The majority (2-1) opinion held that both under PACA and under common law trust principles a debtor cannot claim a set-off for alleged rebates due. In a lengthy and scholarly opinion the judges held that the claimed set-offs were not transfers “for value,” and therefore the debtor was not a bona fide purchaser. The supplier was entitled to recover the full amount of its claim, and the debtor could not reduce that amount by subtracting from it the amounts of the rebates to which it believed it was entitled.

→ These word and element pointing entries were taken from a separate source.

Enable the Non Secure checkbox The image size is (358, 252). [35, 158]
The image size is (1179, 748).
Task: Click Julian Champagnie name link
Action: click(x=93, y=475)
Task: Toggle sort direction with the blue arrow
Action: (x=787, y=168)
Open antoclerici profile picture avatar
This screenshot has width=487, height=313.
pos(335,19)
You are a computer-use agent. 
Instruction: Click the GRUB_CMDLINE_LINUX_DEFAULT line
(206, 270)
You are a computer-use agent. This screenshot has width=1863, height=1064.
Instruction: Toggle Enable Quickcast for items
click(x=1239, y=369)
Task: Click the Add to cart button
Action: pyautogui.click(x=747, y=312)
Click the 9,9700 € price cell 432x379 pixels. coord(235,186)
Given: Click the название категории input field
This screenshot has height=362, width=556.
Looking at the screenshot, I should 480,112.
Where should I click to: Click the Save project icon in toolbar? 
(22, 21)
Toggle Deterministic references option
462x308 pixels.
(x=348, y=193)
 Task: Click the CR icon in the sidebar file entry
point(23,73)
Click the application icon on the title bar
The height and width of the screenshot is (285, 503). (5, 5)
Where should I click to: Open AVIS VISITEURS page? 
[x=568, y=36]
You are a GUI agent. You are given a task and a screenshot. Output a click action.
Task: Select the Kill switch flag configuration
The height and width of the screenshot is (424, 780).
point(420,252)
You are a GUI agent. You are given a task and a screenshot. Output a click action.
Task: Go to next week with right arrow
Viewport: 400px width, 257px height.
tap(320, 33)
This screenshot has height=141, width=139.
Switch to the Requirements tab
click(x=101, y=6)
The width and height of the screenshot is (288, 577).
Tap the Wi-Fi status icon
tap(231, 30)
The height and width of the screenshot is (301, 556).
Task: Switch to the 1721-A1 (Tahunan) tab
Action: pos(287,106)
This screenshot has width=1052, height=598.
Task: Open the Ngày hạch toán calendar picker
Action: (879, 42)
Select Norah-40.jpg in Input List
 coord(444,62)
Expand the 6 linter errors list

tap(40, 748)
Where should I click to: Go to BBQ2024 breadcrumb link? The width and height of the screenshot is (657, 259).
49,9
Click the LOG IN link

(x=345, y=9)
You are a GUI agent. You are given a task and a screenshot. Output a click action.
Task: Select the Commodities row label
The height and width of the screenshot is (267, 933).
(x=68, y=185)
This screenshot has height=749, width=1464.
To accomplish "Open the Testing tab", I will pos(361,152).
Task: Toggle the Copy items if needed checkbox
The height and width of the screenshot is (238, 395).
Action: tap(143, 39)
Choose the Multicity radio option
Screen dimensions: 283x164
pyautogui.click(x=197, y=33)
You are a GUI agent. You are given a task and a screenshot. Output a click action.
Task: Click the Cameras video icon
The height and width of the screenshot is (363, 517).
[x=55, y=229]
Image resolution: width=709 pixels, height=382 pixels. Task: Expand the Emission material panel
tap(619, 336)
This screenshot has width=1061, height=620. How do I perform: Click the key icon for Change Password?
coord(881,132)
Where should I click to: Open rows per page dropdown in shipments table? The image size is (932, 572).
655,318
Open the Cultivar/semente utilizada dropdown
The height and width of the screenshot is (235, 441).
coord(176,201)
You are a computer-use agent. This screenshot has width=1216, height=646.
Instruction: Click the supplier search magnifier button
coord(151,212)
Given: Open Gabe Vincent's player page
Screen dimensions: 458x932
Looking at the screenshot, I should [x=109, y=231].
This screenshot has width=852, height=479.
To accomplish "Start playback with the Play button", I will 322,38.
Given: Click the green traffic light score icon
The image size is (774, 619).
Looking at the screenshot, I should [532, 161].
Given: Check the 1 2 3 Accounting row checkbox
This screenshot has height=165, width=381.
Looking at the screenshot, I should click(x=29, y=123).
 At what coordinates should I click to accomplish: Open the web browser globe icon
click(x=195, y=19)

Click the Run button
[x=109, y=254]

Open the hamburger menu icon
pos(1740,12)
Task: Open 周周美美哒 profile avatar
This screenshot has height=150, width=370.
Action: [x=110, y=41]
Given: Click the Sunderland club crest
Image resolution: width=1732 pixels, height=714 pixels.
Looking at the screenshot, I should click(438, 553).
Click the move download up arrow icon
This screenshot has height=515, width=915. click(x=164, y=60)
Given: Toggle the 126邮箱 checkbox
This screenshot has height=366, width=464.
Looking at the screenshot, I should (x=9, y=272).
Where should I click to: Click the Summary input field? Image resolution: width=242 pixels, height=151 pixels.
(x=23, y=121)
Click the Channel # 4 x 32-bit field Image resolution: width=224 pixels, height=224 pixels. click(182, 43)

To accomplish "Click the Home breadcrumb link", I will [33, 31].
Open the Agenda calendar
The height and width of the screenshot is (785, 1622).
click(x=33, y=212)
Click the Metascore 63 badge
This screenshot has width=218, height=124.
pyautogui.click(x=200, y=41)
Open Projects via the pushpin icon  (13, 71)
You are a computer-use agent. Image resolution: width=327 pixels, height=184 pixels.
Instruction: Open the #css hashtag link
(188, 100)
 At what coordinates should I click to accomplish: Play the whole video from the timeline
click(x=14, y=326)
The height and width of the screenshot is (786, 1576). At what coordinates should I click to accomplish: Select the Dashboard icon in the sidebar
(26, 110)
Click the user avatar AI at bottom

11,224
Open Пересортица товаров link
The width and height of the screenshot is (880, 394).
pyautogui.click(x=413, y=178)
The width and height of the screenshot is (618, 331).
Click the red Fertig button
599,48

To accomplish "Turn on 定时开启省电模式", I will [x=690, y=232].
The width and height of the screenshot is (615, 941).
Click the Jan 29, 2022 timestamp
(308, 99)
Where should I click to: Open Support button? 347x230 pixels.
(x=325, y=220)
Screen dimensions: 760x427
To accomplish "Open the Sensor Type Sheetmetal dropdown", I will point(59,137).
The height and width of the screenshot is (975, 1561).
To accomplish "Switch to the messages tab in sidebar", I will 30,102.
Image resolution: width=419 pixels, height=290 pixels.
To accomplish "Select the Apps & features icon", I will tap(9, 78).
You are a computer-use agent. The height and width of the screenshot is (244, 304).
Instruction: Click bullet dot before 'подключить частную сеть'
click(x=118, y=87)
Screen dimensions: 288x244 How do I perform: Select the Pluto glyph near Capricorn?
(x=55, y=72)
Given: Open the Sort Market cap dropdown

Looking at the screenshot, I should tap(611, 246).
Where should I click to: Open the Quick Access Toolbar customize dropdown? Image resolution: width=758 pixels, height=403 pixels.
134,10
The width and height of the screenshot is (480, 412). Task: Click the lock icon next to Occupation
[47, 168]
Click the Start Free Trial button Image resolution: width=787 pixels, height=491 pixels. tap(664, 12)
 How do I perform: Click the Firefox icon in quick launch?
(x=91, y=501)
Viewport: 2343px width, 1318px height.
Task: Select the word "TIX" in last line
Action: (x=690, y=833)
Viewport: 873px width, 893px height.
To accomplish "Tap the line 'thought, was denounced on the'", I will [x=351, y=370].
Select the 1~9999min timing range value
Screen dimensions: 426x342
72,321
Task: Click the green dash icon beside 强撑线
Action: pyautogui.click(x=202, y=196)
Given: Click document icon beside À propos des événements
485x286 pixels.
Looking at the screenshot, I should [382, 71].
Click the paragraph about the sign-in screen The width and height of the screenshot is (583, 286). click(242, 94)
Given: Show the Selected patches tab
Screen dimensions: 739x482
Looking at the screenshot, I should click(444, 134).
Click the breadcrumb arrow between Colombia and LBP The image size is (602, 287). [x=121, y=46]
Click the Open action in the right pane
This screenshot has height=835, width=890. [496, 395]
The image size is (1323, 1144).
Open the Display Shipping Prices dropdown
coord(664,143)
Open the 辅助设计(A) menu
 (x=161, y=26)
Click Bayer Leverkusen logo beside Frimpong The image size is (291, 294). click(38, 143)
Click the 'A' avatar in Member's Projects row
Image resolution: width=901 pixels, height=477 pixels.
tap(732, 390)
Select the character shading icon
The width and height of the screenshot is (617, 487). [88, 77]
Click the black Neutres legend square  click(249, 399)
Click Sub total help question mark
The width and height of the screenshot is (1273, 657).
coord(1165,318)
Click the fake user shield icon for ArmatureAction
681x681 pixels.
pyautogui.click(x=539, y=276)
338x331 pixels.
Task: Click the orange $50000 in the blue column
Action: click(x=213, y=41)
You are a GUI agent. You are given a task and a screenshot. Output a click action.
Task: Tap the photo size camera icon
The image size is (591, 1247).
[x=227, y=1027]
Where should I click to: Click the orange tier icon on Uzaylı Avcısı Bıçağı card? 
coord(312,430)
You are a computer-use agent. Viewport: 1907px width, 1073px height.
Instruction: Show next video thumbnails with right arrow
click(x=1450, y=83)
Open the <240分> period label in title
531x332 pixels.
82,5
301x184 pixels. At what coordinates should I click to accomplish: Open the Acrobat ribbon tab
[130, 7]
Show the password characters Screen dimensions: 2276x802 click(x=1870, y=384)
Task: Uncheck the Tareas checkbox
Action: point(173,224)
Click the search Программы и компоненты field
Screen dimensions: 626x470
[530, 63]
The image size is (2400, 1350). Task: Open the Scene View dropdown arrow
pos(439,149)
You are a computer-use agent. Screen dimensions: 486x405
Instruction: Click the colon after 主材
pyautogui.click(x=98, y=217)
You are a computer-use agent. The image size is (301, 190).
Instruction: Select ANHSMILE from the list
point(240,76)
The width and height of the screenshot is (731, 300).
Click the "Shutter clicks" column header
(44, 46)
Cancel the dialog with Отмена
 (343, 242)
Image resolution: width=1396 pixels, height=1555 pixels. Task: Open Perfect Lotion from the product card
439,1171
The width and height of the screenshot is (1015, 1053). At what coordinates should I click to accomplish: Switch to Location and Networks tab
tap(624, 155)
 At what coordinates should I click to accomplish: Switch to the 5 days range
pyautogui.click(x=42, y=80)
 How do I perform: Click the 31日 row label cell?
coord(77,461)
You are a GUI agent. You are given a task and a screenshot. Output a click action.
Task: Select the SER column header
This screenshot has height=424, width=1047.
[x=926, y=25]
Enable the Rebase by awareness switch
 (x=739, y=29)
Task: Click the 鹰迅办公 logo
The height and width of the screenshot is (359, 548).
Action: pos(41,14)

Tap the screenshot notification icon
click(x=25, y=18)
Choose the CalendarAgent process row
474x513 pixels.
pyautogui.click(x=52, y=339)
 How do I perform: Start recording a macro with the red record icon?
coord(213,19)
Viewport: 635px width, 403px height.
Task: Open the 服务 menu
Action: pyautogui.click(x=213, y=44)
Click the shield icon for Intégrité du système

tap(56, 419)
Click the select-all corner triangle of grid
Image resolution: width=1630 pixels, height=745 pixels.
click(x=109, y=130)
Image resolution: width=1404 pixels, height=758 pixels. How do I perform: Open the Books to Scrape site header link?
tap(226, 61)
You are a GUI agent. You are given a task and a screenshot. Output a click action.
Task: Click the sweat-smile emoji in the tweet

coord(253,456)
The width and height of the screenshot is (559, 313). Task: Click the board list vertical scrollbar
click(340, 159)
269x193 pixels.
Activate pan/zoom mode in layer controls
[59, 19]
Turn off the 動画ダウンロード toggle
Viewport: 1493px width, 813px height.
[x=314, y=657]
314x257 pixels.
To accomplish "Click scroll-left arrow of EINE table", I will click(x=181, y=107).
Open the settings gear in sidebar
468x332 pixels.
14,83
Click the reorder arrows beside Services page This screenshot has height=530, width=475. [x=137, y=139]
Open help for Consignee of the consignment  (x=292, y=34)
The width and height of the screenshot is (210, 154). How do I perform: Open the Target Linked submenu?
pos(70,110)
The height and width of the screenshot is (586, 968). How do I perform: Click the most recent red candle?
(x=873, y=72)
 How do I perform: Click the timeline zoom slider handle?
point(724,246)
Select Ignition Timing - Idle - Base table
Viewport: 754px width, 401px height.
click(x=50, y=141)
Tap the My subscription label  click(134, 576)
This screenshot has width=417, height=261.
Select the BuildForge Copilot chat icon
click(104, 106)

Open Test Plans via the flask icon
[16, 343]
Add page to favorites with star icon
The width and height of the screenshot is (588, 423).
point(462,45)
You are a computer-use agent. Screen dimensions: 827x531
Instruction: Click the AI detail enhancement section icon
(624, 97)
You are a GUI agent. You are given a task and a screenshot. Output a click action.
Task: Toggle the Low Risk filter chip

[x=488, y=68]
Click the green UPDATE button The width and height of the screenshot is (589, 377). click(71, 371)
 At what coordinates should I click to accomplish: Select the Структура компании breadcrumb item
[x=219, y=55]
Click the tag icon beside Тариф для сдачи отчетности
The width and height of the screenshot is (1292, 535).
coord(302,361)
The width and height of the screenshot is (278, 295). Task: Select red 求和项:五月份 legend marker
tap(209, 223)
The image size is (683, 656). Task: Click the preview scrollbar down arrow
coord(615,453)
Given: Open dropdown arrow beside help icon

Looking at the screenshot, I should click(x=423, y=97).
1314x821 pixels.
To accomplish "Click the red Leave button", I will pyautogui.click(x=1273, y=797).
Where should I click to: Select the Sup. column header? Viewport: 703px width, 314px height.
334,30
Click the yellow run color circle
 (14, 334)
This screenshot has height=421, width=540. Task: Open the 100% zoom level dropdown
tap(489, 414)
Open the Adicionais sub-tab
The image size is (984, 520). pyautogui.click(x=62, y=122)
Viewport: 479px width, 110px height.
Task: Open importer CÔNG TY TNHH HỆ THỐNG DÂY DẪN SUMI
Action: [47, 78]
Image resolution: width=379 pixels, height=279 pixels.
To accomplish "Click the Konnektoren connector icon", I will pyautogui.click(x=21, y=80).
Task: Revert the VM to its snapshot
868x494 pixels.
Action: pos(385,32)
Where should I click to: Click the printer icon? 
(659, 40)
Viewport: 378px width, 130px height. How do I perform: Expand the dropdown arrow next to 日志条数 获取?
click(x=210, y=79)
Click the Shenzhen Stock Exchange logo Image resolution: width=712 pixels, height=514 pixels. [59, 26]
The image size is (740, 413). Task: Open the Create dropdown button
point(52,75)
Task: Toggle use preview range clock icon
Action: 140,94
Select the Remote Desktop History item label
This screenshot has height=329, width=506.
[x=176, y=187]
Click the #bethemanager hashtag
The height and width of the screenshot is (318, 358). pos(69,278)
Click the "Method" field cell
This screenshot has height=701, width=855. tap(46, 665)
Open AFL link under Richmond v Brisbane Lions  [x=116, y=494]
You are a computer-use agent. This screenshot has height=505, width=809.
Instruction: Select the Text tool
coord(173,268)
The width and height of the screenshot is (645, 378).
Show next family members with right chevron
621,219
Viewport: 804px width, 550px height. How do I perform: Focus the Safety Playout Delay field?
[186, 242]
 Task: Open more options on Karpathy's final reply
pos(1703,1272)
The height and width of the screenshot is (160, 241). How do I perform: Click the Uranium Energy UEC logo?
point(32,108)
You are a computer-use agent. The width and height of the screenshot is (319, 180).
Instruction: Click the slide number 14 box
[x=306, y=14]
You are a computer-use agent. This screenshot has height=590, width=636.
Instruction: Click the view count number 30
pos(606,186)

In a vigorous and lengthy dissent, Judge Carson, relying on a case from the Second Circuit, opined that because the rebates were not prohibited or unlawful under PACA there is no reason why they should not be credited against the full amount claimed by the supplier. While the dissent’s reasoning is initially appealing, if not entirely convincing, it was undermined, as the majority contended, by a subsequent decision from the Second Circuit Court of Appeals that cast doubt on whether the earlier decision was still good law. Even the dissent seemed to admit this, when it stated that, “the Second Circuit got it right the first time around,” thereby implying that the later case, cited by the majority, was indeed contrary to the Second Circuit’s earlier opinion upon which the dissent was in large part based.